Friday, October 14, 2005

Medicaid woes, aging population have insurers thinking long-term

By Laura Benko
• September 19, 2005

The aging population and shrinking public coffers are prompting some health plans to go where many have traditionally feared to tread — the precarious market for long-term-care insurance.

Even after two decades on the market, long-term-care coverage has remained a tough sell. Only 10 percent of Americans over 65 own policies, with many holdouts deterred by the product’s high cost and complexity.

Most states now have provisions that prevent people from qualifying for Medicaid within three years of “voluntarily impoverishing” themselves through bequests to relatives. Florida, Massachusetts and Minnesota are moving to extend the period to five years, and other states are likely to follow suit.
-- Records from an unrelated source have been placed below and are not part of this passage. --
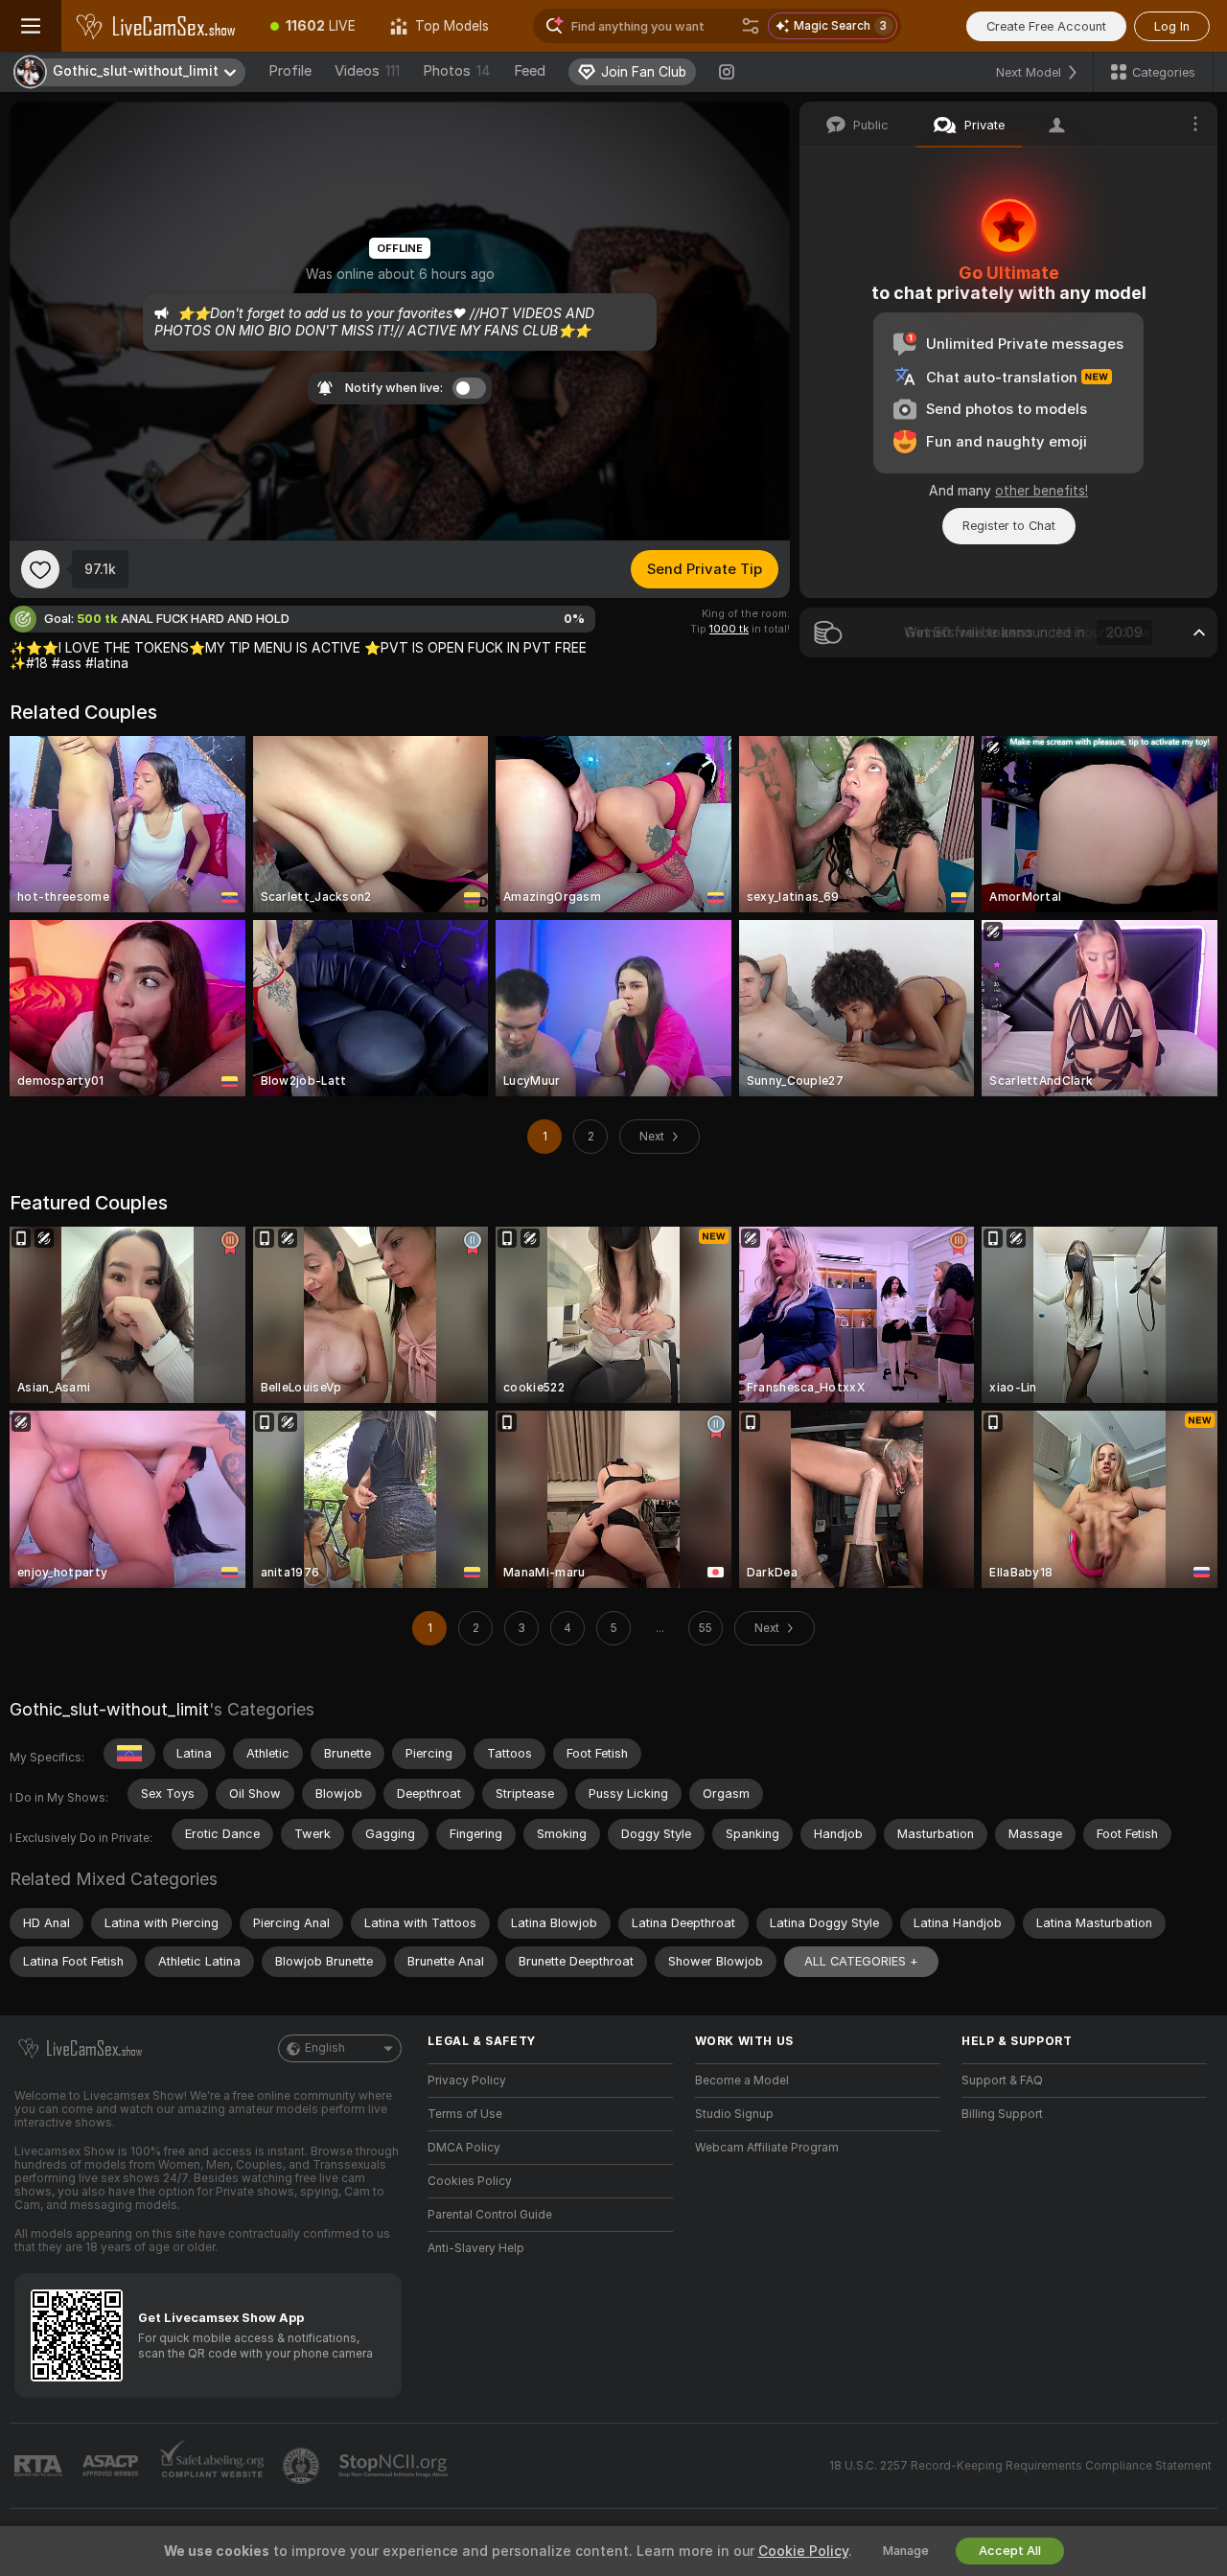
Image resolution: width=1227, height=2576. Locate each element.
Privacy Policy (467, 2080)
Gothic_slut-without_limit (109, 1709)
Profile (290, 71)
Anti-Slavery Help (476, 2248)
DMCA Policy (464, 2147)
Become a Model (742, 2080)
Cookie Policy (803, 2551)
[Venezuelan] (129, 1753)
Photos (457, 71)
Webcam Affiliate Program (767, 2147)
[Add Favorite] (40, 569)
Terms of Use (465, 2114)
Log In (1172, 26)
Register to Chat (1008, 525)
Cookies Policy (470, 2181)
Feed (529, 71)
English (325, 2048)
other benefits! (1041, 490)
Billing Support (1002, 2114)
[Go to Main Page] (157, 26)
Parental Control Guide (490, 2214)
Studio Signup (734, 2114)
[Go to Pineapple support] (303, 2466)
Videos (367, 71)
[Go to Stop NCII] (394, 2465)
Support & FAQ (1002, 2080)
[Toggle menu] (30, 26)
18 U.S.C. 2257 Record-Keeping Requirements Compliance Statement (1020, 2465)
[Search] (750, 25)
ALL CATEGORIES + (861, 1961)
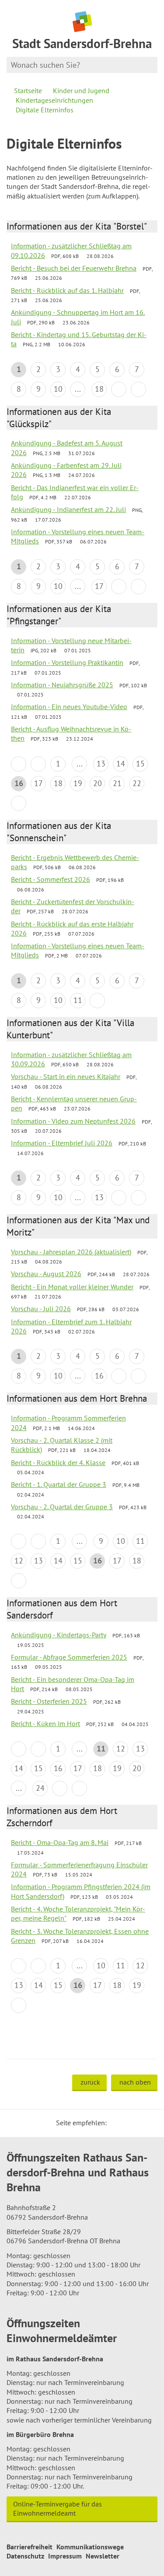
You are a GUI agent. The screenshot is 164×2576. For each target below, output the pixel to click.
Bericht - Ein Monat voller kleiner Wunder (72, 1286)
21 (117, 783)
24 (40, 1788)
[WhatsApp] (148, 2122)
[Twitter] (116, 2122)
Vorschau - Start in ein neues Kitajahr (65, 1076)
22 (137, 783)
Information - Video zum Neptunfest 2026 (73, 1121)
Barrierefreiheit (29, 2546)
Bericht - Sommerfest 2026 (50, 879)
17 (99, 586)
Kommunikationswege (90, 2546)
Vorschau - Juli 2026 (41, 1308)
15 (140, 764)
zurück (90, 2082)
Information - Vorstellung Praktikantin (67, 662)
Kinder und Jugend (81, 90)
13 (101, 764)
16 (99, 1376)
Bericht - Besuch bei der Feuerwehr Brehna (73, 268)
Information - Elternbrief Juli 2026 (61, 1142)
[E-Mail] (137, 2122)
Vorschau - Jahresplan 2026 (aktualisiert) (71, 1251)
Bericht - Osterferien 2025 (49, 1701)
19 (77, 783)
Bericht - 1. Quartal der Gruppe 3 (58, 1484)
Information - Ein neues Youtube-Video (69, 706)
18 (99, 389)
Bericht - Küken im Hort (45, 1723)
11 (77, 1000)
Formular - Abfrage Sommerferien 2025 (69, 1657)
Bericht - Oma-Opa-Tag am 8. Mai (59, 1842)
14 (120, 764)
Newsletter (102, 2556)
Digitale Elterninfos (44, 109)
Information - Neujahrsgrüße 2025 (62, 684)
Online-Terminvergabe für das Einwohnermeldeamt (57, 2508)
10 (58, 389)
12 (18, 1561)
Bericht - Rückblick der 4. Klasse (58, 1462)
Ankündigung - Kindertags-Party (58, 1634)
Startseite (28, 90)
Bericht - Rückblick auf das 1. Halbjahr (67, 290)
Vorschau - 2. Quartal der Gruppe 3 (62, 1506)
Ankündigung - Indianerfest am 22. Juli (68, 509)
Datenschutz (25, 2556)
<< (18, 764)
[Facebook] (127, 2122)
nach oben (135, 2082)
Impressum (65, 2556)
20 (97, 783)
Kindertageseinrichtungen (54, 100)
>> (138, 389)
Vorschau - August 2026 (46, 1273)
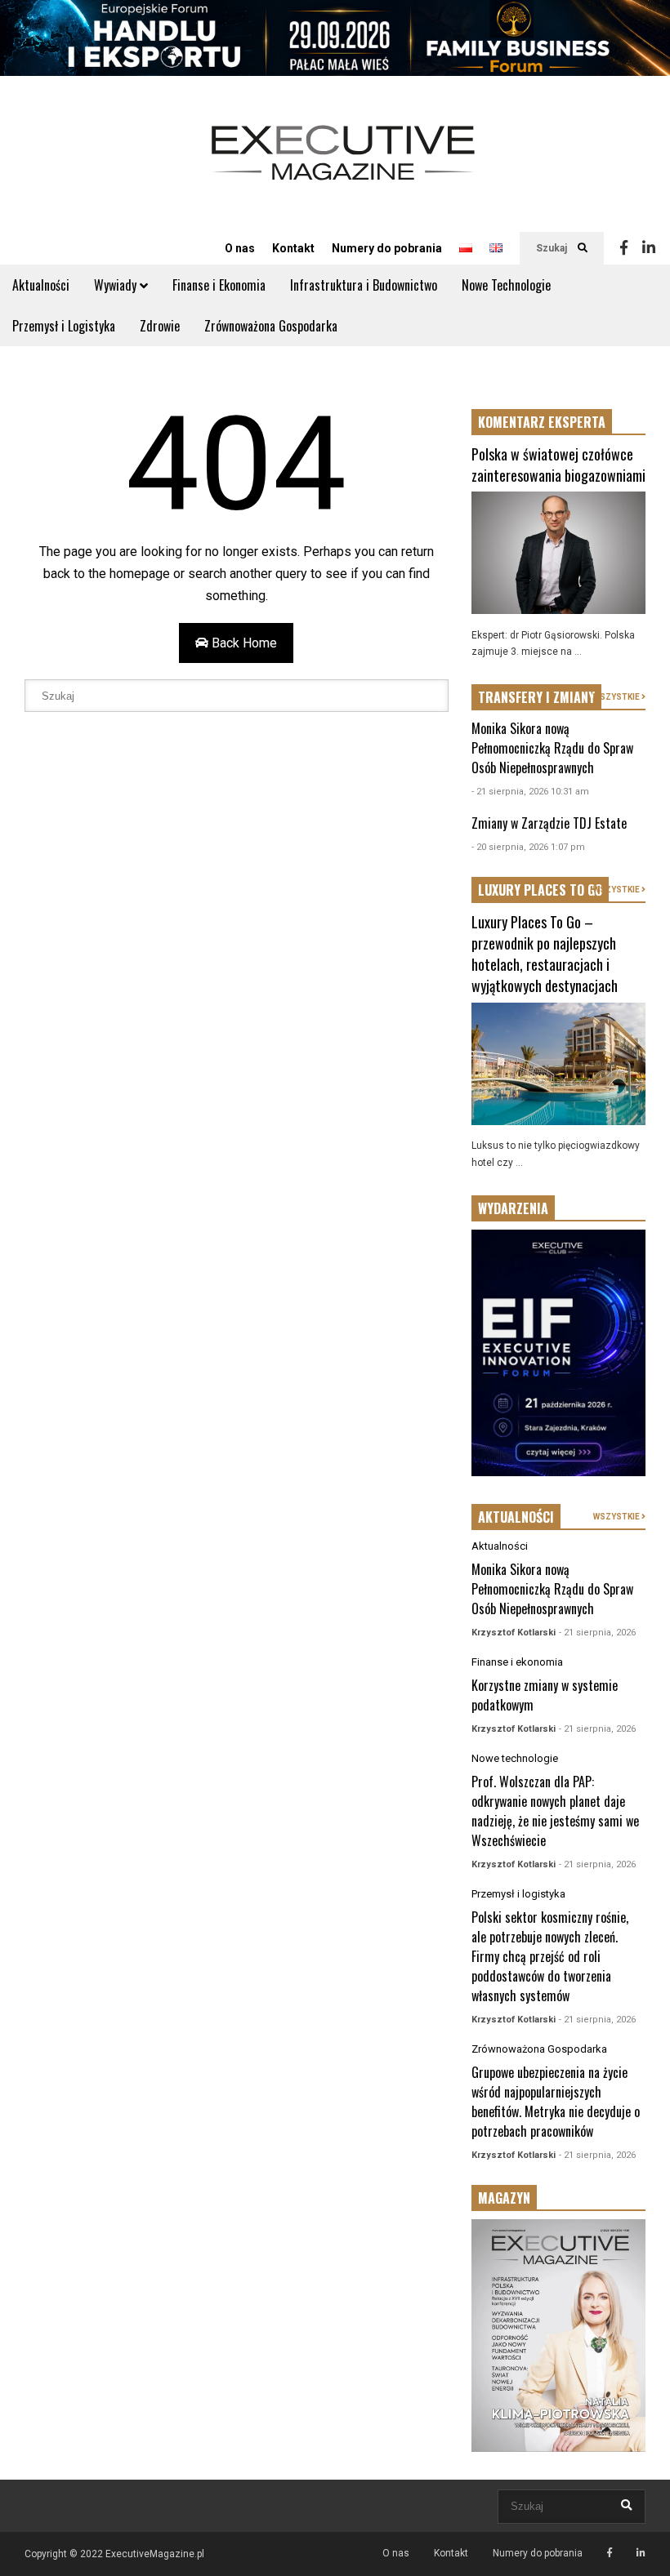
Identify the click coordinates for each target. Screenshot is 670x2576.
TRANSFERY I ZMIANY (536, 697)
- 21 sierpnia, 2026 (597, 1632)
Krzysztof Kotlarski (513, 1632)
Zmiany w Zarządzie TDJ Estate (549, 823)
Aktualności (40, 285)
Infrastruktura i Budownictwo (363, 285)
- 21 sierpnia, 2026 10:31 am (530, 791)
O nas (240, 248)
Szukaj (553, 248)
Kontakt (293, 248)
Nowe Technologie (506, 285)
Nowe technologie (514, 1758)
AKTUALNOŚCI (516, 1517)
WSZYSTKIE (617, 696)
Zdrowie (160, 326)
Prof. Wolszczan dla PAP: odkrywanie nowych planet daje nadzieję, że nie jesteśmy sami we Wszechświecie (555, 1811)
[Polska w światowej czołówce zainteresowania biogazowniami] (558, 553)
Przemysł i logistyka (518, 1894)
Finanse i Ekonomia (219, 285)
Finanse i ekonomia (517, 1662)
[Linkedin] (648, 248)
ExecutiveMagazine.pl (154, 2554)
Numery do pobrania (387, 248)
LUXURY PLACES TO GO (540, 890)
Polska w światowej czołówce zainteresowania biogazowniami (558, 464)
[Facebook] (624, 248)
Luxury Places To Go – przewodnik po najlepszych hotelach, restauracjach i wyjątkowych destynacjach (544, 953)
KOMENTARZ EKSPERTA (541, 422)
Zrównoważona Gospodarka (270, 326)
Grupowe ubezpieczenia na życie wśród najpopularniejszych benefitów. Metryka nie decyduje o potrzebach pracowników (555, 2101)
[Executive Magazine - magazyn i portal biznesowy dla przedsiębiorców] (343, 164)
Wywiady (117, 285)
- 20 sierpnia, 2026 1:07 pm (528, 847)
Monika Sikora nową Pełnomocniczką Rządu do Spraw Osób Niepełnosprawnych (552, 748)
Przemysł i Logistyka (63, 326)
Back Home (242, 643)
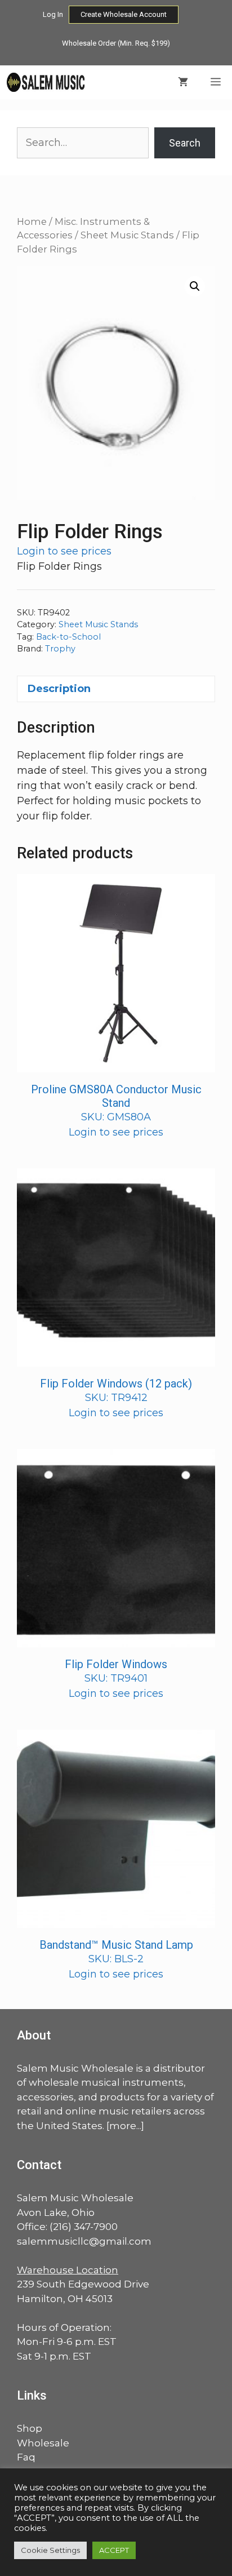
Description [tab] (59, 688)
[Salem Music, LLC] (46, 82)
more (122, 2125)
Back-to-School (68, 637)
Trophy (60, 649)
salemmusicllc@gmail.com (84, 2241)
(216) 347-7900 (84, 2226)
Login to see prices (64, 551)
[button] (195, 286)
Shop (29, 2428)
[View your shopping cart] (183, 82)
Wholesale (43, 2443)
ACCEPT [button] (114, 2550)
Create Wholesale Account (124, 14)
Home (32, 221)
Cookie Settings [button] (50, 2550)
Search (184, 143)
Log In (53, 14)
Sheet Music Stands (127, 235)
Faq (26, 2457)
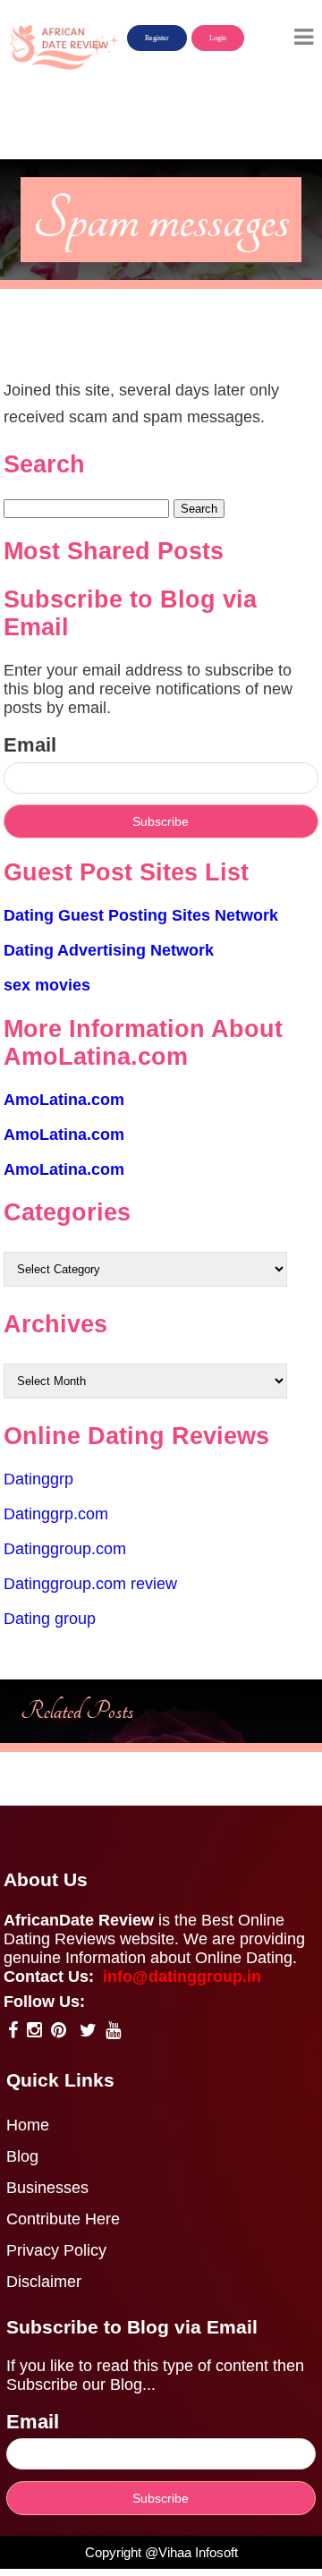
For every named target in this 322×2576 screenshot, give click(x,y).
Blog (22, 2156)
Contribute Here (63, 2219)
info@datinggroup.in (182, 1976)
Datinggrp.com (56, 1514)
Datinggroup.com (65, 1549)
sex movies (47, 985)
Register (157, 38)
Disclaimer (43, 2282)
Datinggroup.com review (90, 1584)
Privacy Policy (56, 2250)
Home (27, 2125)
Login (217, 38)
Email (30, 745)
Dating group (50, 1619)
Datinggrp (38, 1479)
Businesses (47, 2188)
In Michigan, officials are drafting a plan that would allow the state to seize the personal estates of Medicaid nursing-home residents who die with substantial assets, in an attempt to recover the cost of their care. Michigan is the only state that doesn’t yet have an estate-recovery plan, and it faces penalties under the federal Omnibus Budget Reconciliation Act of 1993, which requires every state to create one.

T.J. Bucholz, public information officer for the Michigan Department of Community Health, said the department needs legislation to enact an estate-recovery plan, but so far, it doesn’t have a bill sponsor. Bucholz said Community Health will continue to work with the Legislature and hopes to see the issue addressed yet this year.